(DIRECTIONS FOR THIS TASK) Could you swap "label" for "caption" in the rows from the line with "The width and height of the screenshot is (587, 228)." to the line with "will (870, 368).", giving only those lines again with everything else unchanged?

(THE INPUT)
◇ ◇ ◇ ◇ ◇ ◇ ◇
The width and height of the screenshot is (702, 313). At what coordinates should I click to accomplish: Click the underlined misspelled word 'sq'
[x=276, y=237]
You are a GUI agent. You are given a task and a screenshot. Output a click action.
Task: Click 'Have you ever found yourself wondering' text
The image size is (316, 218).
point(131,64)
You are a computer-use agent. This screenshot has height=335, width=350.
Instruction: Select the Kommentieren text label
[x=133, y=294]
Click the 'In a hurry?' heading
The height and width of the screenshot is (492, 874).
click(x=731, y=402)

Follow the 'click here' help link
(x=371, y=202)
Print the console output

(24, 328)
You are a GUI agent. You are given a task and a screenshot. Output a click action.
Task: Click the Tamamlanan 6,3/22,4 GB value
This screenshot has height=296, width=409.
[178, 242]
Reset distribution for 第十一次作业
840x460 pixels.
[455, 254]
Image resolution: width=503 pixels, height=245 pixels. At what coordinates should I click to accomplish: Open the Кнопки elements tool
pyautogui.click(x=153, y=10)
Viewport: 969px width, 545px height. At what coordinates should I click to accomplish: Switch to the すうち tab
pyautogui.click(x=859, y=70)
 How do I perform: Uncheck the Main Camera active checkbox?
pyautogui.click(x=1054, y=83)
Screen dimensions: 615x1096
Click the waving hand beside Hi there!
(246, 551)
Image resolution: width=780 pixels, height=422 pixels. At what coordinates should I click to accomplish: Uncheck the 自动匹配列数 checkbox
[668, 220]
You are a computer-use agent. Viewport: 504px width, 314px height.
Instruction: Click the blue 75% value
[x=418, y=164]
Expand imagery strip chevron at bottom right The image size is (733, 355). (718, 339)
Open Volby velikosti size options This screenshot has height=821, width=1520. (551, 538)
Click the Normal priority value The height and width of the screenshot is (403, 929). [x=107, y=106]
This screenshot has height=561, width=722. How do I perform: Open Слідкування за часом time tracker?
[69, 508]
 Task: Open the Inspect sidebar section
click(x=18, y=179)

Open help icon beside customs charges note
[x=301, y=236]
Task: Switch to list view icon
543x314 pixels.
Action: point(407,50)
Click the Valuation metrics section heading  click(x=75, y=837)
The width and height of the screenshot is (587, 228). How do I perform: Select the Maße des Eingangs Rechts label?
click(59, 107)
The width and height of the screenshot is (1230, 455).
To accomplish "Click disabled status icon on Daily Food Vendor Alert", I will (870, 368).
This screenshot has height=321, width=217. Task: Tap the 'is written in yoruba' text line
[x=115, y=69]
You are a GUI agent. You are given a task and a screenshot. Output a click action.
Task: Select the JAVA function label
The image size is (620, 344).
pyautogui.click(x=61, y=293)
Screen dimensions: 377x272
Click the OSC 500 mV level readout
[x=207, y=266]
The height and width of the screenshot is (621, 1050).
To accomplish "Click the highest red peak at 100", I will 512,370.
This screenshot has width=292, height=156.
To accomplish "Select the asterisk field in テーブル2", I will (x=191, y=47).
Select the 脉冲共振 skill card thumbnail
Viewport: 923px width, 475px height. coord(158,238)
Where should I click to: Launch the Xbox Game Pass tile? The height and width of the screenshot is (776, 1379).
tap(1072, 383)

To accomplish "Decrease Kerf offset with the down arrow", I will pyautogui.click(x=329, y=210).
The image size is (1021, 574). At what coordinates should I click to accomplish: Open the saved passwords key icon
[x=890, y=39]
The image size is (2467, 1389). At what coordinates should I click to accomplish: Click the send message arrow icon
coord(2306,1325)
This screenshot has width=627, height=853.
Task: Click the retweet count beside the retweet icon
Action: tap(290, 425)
◇ ◇ ◇ ◇ ◇ ◇ ◇
(EXERCISE ANSWER)
The width and height of the screenshot is (587, 228). How do I perform: Select the Maße des Eingangs Rechts caption?
click(59, 107)
The width and height of the screenshot is (1230, 455).
To accomplish "Click disabled status icon on Daily Food Vendor Alert", I will (870, 368).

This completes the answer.